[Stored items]
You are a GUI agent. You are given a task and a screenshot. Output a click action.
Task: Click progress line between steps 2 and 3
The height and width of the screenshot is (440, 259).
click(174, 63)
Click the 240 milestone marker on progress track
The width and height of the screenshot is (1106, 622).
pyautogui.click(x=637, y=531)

# Task brief
Please give back all of the data exactly as it appears.

# Solution to the exercise
You are a GUI agent. You are given a task and a screenshot. Output a click action.
Task: Click progress line between steps 2 and 3
The height and width of the screenshot is (440, 259).
click(174, 63)
Click the 240 milestone marker on progress track
The width and height of the screenshot is (1106, 622).
pyautogui.click(x=637, y=531)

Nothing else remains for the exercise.